I have been blessed to meet, work with, and soon wed this November a kind lady named Claudia Rey. She has no children of her own but has taken on my children as if they were hers. She has been an integral part of my comeback in business and helping me maintain my sanity. The children are grateful she is in their lives as well.
VS: Can you tell us about the Message from Marli Foundation and your late wife Marlene?
MW: My wife Marlene was the eldest of five children. She graduated with a Masters Degree in Urban Education from Florida International University and taught Elementary School in the “inner city” for eight years. A very traditional woman with the highest values. Her greatest gift to our children was that she instilled a “LOVE FOR READING” that has made them academically superior!

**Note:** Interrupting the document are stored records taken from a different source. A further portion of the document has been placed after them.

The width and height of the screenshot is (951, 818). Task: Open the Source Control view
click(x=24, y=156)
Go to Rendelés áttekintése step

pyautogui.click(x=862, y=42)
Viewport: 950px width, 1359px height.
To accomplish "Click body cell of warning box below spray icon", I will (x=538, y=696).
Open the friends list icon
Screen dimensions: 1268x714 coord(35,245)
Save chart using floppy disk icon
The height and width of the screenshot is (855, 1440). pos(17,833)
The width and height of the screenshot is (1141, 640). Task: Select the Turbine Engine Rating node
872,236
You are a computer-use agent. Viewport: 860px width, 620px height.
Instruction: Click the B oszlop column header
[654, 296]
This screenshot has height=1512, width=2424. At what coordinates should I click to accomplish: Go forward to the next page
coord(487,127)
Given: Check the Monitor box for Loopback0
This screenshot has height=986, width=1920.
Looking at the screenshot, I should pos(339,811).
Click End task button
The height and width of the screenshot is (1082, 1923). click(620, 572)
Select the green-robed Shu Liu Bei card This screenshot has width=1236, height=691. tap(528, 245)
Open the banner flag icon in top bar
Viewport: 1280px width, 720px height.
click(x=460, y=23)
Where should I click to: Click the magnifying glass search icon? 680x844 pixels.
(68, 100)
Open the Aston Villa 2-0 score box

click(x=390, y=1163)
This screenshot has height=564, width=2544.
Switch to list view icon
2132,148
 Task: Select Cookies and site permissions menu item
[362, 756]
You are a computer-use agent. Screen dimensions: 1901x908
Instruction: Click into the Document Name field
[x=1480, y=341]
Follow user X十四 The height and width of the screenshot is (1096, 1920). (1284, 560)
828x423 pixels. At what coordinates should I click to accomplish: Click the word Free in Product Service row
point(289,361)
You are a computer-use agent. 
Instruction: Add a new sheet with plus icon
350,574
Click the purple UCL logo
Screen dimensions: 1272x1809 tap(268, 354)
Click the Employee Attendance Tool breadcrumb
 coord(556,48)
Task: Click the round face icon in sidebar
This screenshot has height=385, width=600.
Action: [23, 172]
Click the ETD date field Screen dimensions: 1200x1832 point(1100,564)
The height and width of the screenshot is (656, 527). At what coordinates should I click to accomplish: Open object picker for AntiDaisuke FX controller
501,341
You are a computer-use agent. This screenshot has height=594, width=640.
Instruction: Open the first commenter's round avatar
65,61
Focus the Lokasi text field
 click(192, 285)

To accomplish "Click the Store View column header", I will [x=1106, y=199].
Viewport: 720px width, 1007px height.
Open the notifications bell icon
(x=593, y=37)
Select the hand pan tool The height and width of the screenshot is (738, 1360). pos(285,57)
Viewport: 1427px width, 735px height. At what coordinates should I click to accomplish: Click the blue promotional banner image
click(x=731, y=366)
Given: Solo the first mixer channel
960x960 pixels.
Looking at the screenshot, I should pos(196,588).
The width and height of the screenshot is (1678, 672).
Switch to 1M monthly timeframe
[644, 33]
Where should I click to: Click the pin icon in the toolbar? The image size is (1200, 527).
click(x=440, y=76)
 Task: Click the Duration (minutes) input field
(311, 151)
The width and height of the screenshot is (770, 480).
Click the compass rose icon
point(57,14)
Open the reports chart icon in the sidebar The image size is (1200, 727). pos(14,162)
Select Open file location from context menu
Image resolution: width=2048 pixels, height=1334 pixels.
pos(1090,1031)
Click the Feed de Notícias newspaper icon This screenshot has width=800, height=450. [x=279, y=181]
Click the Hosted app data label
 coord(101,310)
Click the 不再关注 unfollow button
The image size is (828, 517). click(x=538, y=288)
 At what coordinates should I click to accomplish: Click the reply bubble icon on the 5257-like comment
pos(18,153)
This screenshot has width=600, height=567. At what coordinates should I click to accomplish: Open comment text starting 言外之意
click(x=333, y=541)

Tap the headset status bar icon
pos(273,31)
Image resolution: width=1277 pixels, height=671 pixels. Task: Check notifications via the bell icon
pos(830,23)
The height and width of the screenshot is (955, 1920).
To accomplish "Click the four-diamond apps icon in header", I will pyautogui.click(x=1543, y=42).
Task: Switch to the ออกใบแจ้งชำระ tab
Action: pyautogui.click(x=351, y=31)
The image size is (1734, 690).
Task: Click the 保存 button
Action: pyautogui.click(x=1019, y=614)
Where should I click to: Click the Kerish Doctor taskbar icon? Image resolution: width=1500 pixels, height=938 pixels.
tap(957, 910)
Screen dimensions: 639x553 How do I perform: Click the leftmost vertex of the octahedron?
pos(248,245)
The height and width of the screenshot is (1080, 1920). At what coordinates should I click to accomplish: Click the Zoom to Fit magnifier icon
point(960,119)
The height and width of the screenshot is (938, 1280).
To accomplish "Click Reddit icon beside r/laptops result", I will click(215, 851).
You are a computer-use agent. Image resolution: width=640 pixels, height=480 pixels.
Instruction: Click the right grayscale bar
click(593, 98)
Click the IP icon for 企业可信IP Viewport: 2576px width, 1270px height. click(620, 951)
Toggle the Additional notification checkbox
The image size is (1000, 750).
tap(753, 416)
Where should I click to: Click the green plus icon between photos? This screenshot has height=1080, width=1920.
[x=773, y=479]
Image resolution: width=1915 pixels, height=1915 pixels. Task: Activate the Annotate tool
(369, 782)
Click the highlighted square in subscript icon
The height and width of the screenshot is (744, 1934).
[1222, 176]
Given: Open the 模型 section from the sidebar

When my wife was first diagnosed with ovarian cancer, our lives turned upside down overnight. She was first diagnosed by our family practitioner whose wife had died of ovarian cancer 10 years earlier. We were assured it was not cancer all the way to the operating table. We were told it was diverticulitis or Chrohns Disease, but never cancer. We were informed in the late stages that it was actually ovarian cancer. During this time, she had a major stroke within 30 days of her surgery. So we were dealing with two major illnesses at the same time. We would go to the neurologist at University of Miami Hospital and then head over to the OBGYN for an entire year.
The Message from Marli Foundation started as a way for my children and me to empower ourselves against this horrible disease. In the summer of 2010, we started the foundation with similar goals to OCSA. Through my medical experience as a caregiver, I was astonished at the lack of knowledge most women had regarding this disease. It still surprises me when we have our events.
VS: We would love to hear about your children, Melanie, Mason and Mia. Can you tell us about them?
MW: Melanie is doing excellent. She recently interned at the Helmsley Foundation in NYC and Achieve.org in Washington, DC. She is a Senior at UPENN with a major in Urban Education and a minor in English.
Mason will be attending John Hopkins University and studying applied statistics with a minor in English this fall. He is working with our company over the summer before he goes to school loading airplanes and learning Magaya Software programming for the cargo business. He will begin flying lessons next summer and each summer thereafter.
Mia is now going into 5th grade and she gets straight A’s. She’s been tested and is reading on a 9th grade level. She is a very bright and articulate young lady because of her older siblings. She can deal cards at the casino!
VS: What life lessons have they learned throughout this journey?
MW: I am a much better person because of the journey we have been on. I really appreciate the small things that I use to take for granted. I am a much better father than I would have ever been. These problems have made me more introspective about myself and that has helped me evolve as a person.
VS: As a father who lost his wife to ovarian cancer, what is your hope for the future of ovarian cancer awareness research and development?
MW: My hopes regarding the disease are:
1. Awareness begins at a younger age. This should be part of the conversation when we speak to our daughters about puberty and sex. We need to talk about cervical, breast, and ovarian cancer as well.
2. Increased and improved awareness as social media makes it affordable to give and receive information.
3. BIG PHARMA chases $$$$$. I think the initial “holy grail” is that some sort of blood work or inexpensive means to early detection is created. We need the equivalent of what a PSA is for male prostate cancer.